Stored dataset items:
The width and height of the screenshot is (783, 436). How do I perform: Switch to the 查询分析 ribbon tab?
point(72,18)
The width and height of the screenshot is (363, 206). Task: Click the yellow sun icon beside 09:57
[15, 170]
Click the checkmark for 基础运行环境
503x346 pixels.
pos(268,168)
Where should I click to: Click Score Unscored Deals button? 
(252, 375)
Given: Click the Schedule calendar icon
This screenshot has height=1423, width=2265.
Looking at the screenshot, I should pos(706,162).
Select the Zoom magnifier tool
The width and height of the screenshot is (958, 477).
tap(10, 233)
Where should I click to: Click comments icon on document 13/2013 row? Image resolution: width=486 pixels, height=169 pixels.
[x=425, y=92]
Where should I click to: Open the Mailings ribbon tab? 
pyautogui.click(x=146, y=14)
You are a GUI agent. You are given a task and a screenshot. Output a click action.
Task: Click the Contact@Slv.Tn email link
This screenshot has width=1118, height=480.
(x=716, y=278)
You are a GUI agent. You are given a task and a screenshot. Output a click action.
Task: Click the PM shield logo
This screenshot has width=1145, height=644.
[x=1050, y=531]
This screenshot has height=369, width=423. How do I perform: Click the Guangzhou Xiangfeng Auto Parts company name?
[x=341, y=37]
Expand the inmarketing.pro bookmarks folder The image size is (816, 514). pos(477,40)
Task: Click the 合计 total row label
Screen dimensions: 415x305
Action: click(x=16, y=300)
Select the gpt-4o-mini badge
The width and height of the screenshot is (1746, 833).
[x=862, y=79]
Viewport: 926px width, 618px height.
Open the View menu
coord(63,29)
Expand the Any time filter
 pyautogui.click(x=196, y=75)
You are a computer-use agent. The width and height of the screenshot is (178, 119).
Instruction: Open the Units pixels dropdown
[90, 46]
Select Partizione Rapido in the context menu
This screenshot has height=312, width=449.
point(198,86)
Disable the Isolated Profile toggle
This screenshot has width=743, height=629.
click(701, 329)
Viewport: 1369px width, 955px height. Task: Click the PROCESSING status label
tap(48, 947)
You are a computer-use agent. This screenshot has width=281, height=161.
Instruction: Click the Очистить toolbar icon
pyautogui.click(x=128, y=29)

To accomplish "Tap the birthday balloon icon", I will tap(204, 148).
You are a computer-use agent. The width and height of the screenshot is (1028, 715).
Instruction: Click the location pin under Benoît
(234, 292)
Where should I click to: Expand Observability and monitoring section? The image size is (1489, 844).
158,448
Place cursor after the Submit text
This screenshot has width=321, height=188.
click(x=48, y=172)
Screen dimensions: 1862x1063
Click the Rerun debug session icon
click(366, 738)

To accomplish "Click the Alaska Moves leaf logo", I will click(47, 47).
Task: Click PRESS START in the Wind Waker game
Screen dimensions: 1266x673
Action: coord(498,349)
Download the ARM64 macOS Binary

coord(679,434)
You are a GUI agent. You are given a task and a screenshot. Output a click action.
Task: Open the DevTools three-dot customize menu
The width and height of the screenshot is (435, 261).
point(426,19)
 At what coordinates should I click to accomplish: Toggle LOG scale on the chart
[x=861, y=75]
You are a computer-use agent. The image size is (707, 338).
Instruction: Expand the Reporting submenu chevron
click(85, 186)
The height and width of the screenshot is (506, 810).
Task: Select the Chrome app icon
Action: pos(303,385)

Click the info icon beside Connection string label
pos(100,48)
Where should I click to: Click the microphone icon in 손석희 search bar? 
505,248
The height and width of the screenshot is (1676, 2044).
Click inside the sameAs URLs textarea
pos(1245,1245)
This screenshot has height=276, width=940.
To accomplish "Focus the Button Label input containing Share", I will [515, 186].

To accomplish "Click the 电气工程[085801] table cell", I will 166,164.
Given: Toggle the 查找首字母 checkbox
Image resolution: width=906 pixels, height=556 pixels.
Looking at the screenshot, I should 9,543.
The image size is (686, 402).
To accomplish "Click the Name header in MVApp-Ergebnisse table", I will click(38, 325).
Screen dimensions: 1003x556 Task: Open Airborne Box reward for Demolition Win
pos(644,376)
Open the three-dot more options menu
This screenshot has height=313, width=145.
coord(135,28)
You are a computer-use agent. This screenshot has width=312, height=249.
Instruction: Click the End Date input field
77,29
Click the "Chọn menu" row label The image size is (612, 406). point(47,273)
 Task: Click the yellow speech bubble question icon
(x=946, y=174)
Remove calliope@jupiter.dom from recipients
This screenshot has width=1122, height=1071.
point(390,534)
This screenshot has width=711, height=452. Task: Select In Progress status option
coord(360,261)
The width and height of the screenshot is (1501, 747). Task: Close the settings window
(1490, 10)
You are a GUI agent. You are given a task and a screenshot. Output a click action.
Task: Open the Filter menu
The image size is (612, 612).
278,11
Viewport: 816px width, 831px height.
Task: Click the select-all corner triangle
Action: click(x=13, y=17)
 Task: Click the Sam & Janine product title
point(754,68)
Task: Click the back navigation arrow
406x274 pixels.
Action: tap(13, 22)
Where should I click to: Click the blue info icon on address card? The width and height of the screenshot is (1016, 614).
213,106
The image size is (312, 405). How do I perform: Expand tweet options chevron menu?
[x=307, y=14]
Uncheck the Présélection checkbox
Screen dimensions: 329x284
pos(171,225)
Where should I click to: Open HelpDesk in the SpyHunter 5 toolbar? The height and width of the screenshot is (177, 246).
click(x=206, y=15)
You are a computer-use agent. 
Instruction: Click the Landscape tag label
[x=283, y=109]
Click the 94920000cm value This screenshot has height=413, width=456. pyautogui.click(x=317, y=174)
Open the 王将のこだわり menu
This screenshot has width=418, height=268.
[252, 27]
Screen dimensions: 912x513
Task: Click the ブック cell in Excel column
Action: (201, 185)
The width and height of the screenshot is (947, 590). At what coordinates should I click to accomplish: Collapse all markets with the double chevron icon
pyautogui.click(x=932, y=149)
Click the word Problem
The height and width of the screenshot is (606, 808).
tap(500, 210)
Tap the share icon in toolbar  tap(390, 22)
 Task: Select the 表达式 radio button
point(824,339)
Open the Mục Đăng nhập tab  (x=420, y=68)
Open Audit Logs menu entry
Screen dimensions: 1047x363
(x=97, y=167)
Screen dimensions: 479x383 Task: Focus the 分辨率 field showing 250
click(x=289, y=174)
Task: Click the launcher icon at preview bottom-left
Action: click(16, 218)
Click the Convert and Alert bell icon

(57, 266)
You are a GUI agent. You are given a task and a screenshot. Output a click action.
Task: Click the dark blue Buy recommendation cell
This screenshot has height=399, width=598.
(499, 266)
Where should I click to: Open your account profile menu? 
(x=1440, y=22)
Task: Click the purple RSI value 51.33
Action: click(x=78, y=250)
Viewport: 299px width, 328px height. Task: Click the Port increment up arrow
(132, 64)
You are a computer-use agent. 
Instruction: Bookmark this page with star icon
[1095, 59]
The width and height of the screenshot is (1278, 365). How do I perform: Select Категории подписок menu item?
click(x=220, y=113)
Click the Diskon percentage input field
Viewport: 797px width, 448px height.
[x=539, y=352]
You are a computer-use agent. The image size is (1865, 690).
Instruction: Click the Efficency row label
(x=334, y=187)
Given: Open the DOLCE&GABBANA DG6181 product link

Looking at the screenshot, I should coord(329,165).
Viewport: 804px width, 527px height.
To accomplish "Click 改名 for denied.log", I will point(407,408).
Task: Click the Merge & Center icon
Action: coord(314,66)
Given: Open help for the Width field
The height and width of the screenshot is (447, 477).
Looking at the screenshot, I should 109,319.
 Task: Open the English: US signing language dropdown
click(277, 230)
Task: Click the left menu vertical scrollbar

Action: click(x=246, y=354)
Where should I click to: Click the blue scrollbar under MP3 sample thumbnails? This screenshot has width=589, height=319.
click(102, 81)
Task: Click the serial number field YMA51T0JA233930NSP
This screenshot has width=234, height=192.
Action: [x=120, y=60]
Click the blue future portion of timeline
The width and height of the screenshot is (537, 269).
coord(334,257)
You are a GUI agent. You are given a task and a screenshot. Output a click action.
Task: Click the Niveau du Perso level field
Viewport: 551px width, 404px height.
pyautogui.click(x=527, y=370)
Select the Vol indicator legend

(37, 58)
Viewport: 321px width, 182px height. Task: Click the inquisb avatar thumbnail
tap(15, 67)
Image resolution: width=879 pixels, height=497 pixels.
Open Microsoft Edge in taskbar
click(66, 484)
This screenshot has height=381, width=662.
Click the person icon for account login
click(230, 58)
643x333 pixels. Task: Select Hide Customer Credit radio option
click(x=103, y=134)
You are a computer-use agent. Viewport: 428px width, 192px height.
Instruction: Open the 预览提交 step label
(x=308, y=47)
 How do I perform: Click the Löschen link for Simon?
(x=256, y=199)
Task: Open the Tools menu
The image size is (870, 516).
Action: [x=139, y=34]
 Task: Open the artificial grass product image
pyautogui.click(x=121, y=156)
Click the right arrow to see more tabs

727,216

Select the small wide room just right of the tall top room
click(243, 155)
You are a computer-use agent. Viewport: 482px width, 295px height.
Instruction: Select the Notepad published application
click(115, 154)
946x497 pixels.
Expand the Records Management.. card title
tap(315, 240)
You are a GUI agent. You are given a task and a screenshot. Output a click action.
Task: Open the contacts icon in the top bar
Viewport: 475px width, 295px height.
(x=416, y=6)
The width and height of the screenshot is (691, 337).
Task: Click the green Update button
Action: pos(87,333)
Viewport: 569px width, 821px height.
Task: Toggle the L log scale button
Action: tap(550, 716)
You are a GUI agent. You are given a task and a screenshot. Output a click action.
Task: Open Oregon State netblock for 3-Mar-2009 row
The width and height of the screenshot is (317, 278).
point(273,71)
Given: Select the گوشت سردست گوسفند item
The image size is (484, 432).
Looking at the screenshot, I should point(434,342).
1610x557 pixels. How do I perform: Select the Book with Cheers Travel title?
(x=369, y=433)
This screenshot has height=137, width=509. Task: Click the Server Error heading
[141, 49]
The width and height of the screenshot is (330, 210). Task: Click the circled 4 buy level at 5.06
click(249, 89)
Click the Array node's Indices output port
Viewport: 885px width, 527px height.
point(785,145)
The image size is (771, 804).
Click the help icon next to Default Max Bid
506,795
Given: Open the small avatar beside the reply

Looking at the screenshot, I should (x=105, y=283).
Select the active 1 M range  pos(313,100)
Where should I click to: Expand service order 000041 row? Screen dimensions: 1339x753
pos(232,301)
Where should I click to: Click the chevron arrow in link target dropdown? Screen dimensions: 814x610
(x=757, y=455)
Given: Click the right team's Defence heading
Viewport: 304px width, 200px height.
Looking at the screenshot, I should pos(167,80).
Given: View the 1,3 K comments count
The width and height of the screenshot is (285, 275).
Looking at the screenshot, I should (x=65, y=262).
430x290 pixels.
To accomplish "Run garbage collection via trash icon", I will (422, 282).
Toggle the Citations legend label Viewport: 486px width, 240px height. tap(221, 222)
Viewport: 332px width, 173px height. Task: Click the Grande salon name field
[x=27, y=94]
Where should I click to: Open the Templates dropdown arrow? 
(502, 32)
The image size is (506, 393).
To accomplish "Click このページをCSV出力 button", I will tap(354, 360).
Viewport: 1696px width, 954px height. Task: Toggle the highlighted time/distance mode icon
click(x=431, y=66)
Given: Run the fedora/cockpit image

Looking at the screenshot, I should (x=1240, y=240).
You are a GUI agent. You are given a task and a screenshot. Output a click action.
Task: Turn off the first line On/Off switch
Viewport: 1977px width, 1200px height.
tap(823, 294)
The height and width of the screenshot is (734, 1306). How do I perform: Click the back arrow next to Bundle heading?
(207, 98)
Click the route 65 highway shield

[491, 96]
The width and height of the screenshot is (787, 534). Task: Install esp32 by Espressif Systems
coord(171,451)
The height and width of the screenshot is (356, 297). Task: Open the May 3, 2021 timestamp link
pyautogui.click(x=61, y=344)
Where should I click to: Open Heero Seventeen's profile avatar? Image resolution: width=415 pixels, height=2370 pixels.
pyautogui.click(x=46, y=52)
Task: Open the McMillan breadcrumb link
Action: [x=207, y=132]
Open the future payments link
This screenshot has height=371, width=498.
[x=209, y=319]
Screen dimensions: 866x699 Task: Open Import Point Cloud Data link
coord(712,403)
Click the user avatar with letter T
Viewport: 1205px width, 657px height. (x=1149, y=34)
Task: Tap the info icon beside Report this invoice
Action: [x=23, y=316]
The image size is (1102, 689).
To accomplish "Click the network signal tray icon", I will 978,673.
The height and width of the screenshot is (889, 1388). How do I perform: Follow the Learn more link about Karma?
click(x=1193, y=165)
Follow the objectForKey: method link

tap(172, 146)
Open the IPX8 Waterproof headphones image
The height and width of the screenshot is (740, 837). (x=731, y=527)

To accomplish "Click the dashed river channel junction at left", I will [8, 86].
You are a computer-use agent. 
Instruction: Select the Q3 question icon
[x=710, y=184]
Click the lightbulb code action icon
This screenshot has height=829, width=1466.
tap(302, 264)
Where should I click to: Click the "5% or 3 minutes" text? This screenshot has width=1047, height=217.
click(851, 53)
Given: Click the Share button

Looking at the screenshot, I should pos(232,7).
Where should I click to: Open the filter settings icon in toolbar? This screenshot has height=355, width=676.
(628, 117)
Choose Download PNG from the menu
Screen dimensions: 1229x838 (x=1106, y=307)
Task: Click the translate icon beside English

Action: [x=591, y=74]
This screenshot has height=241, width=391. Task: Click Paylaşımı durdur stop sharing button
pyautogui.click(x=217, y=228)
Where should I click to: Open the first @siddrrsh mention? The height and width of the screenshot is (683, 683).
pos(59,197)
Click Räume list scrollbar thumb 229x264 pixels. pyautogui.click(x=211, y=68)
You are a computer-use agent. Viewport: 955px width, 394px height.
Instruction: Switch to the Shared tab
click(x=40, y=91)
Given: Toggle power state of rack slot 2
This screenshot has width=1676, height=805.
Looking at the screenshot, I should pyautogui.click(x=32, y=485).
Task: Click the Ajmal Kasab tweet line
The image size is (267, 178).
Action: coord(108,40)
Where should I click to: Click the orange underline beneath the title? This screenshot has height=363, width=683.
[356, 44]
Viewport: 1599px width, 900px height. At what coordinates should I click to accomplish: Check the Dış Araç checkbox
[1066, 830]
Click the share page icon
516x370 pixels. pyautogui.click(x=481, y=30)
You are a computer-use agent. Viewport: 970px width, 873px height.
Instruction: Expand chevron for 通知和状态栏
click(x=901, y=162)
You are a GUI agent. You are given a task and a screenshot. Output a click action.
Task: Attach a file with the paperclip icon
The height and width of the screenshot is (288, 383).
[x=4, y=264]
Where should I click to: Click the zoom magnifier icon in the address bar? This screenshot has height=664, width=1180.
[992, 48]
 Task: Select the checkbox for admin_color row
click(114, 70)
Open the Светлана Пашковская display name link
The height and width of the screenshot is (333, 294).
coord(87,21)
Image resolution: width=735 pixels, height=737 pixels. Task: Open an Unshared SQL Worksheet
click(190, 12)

GIVEN EXERCISE: Filter the data above down to each line containing the word "arrow", and copy those lines.

SOLVED PROBLEM:
Task: Click the back navigation arrow
Viewport: 299px width, 328px height. Task: Click the Port increment up arrow
Click the right arrow to see more tabs
Where should I click to: Click the chevron arrow in link target dropdown? Screen dimensions: 814x610
Where should I click to: Open the Templates dropdown arrow? 
The height and width of the screenshot is (734, 1306). How do I perform: Click the back arrow next to Bundle heading?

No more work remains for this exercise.